▶ _INSTRUCTIONS TO FOLLOW_
Rewrite the records below as a numbered list, one line per item, with blank lines omitted.

▶ _GIVEN RECORDS_
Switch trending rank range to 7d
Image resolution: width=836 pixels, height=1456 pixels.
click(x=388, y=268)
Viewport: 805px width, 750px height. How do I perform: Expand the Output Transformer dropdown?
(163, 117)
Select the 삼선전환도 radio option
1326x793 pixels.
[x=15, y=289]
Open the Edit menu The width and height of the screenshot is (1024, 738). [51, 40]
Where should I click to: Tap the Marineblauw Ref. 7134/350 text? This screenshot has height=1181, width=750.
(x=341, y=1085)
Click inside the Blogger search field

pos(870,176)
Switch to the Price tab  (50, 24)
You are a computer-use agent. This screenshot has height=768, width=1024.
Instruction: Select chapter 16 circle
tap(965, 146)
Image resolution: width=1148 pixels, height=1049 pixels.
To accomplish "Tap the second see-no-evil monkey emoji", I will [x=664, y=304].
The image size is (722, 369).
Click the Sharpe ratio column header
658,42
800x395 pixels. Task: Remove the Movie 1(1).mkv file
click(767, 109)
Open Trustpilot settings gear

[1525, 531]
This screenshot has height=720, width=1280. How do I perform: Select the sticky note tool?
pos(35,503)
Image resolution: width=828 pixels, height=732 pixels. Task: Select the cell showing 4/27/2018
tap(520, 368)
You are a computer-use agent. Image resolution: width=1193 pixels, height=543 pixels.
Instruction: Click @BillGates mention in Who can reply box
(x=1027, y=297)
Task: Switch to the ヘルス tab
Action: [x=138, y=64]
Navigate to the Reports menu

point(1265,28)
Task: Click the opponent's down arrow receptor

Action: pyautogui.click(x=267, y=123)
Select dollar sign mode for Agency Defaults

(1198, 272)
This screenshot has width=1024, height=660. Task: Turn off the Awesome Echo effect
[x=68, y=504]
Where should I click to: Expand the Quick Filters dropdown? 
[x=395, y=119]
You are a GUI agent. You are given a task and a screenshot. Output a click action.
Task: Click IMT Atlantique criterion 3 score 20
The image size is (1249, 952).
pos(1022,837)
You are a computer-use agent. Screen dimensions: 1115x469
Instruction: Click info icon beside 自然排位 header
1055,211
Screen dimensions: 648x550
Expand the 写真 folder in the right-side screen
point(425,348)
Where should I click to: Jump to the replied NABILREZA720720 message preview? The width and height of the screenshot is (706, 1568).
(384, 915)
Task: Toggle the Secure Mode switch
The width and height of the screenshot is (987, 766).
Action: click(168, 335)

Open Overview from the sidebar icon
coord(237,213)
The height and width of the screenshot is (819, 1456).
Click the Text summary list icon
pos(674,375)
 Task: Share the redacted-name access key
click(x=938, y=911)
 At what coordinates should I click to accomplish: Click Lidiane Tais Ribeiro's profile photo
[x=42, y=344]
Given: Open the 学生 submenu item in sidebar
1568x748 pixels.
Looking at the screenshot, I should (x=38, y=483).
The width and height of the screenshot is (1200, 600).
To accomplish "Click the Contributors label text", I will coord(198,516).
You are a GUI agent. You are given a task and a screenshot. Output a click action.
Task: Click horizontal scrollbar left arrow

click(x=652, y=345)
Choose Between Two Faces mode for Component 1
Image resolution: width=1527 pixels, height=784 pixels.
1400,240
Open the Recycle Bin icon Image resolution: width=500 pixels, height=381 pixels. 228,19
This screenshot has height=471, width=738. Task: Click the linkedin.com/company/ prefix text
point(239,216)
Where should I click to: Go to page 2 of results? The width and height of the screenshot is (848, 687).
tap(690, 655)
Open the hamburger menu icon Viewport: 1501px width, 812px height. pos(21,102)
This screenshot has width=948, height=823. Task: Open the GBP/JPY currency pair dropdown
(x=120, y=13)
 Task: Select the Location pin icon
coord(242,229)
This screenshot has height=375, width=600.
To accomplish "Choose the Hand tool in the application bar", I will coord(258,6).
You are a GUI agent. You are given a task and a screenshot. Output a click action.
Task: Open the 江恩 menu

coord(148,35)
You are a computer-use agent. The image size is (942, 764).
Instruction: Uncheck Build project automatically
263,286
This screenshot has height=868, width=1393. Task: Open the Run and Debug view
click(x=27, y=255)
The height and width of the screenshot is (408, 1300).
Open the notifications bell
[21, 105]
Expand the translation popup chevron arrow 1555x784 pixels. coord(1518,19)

▶ _TASK RESPONSE_
1. Switch trending rank range to 7d
2. Image resolution: width=836 pixels, height=1456 pixels.
3. click(x=388, y=268)
4. Viewport: 805px width, 750px height. How do I perform: Expand the Output Transformer dropdown?
5. (163, 117)
6. Select the 삼선전환도 radio option
7. 1326x793 pixels.
8. [x=15, y=289]
9. Open the Edit menu The width and height of the screenshot is (1024, 738). [51, 40]
10. Where should I click to: Tap the Marineblauw Ref. 7134/350 text? This screenshot has height=1181, width=750.
11. (x=341, y=1085)
12. Click inside the Blogger search field
13. pos(870,176)
14. Switch to the Price tab  (50, 24)
15. You are a computer-use agent. This screenshot has height=768, width=1024.
16. Instruction: Select chapter 16 circle
17. tap(965, 146)
18. Image resolution: width=1148 pixels, height=1049 pixels.
19. To accomplish "Tap the second see-no-evil monkey emoji", I will [x=664, y=304].
20. The image size is (722, 369).
21. Click the Sharpe ratio column header
22. 658,42
23. 800x395 pixels. Task: Remove the Movie 1(1).mkv file
24. click(767, 109)
25. Open Trustpilot settings gear
26. [1525, 531]
27. This screenshot has height=720, width=1280. How do I perform: Select the sticky note tool?
28. pos(35,503)
29. Image resolution: width=828 pixels, height=732 pixels. Task: Select the cell showing 4/27/2018
30. tap(520, 368)
31. You are a computer-use agent. Image resolution: width=1193 pixels, height=543 pixels.
32. Instruction: Click @BillGates mention in Who can reply box
33. (x=1027, y=297)
34. Task: Switch to the ヘルス tab
35. Action: [x=138, y=64]
36. Navigate to the Reports menu
37. point(1265,28)
38. Task: Click the opponent's down arrow receptor
39. Action: pyautogui.click(x=267, y=123)
40. Select dollar sign mode for Agency Defaults
41. (1198, 272)
42. This screenshot has width=1024, height=660. Task: Turn off the Awesome Echo effect
43. [x=68, y=504]
44. Where should I click to: Expand the Quick Filters dropdown? 
45. [x=395, y=119]
46. You are a GUI agent. You are given a task and a screenshot. Output a click action.
47. Task: Click IMT Atlantique criterion 3 score 20
48. The image size is (1249, 952).
49. pos(1022,837)
50. You are a computer-use agent. Screen dimensions: 1115x469
51. Instruction: Click info icon beside 自然排位 header
52. 1055,211
53. Screen dimensions: 648x550
54. Expand the 写真 folder in the right-side screen
55. point(425,348)
56. Where should I click to: Jump to the replied NABILREZA720720 message preview? The width and height of the screenshot is (706, 1568).
57. (384, 915)
58. Task: Toggle the Secure Mode switch
59. The width and height of the screenshot is (987, 766).
60. Action: click(168, 335)
61. Open Overview from the sidebar icon
62. coord(237,213)
63. The height and width of the screenshot is (819, 1456).
64. Click the Text summary list icon
65. pos(674,375)
66.  Task: Share the redacted-name access key
67. click(x=938, y=911)
68.  At what coordinates should I click to accomplish: Click Lidiane Tais Ribeiro's profile photo
69. [x=42, y=344]
70. Given: Open the 学生 submenu item in sidebar
71. 1568x748 pixels.
72. Looking at the screenshot, I should (x=38, y=483).
73. The width and height of the screenshot is (1200, 600).
74. To accomplish "Click the Contributors label text", I will coord(198,516).
75. You are a GUI agent. You are given a task and a screenshot. Output a click action.
76. Task: Click horizontal scrollbar left arrow
77. click(x=652, y=345)
78. Choose Between Two Faces mode for Component 1
79. Image resolution: width=1527 pixels, height=784 pixels.
80. 1400,240
81. Open the Recycle Bin icon Image resolution: width=500 pixels, height=381 pixels. 228,19
82. This screenshot has height=471, width=738. Task: Click the linkedin.com/company/ prefix text
83. point(239,216)
84. Where should I click to: Go to page 2 of results? The width and height of the screenshot is (848, 687).
85. tap(690, 655)
86. Open the hamburger menu icon Viewport: 1501px width, 812px height. pos(21,102)
87. This screenshot has width=948, height=823. Task: Open the GBP/JPY currency pair dropdown
88. (x=120, y=13)
89.  Task: Select the Location pin icon
90. coord(242,229)
91. This screenshot has height=375, width=600.
92. To accomplish "Choose the Hand tool in the application bar", I will coord(258,6).
93. You are a GUI agent. You are given a task and a screenshot. Output a click action.
94. Task: Open the 江恩 menu
95. coord(148,35)
96. You are a computer-use agent. The image size is (942, 764).
97. Instruction: Uncheck Build project automatically
98. 263,286
99. This screenshot has height=868, width=1393. Task: Open the Run and Debug view
100. click(x=27, y=255)
101. The height and width of the screenshot is (408, 1300).
102. Open the notifications bell
103. [21, 105]
104. Expand the translation popup chevron arrow 1555x784 pixels. coord(1518,19)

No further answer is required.